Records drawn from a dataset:
-*-

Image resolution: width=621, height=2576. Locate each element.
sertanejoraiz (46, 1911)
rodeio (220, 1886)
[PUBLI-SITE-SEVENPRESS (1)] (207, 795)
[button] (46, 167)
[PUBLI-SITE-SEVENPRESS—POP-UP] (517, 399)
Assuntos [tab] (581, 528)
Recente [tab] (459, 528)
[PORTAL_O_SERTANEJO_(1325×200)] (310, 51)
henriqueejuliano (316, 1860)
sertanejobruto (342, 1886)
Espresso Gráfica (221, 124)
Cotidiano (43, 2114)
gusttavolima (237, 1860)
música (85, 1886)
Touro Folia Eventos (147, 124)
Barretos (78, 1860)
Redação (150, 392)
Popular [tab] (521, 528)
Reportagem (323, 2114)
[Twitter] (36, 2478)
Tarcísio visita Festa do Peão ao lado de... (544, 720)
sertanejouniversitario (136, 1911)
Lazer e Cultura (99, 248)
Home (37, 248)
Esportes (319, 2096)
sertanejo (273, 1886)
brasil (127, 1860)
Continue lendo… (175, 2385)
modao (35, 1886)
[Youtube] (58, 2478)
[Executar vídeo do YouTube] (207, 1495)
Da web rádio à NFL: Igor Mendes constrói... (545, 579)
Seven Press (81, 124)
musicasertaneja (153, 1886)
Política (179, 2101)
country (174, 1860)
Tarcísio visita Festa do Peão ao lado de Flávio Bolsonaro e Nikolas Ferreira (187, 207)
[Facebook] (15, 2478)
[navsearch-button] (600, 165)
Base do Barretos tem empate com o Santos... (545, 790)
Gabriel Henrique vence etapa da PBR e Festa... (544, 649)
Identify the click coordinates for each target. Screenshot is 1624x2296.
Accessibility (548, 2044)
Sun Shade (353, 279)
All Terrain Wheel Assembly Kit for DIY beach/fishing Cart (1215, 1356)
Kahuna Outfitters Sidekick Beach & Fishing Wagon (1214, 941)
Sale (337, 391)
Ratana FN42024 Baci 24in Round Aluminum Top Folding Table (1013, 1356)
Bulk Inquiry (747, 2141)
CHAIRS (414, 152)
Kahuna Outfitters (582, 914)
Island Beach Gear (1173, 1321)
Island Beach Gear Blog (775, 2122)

-*-

» Brief: Check every line above for the string "Gear", and copy the ones that have it.

» Your response:
Island Beach Gear (1173, 1321)
Island Beach Gear Blog (775, 2122)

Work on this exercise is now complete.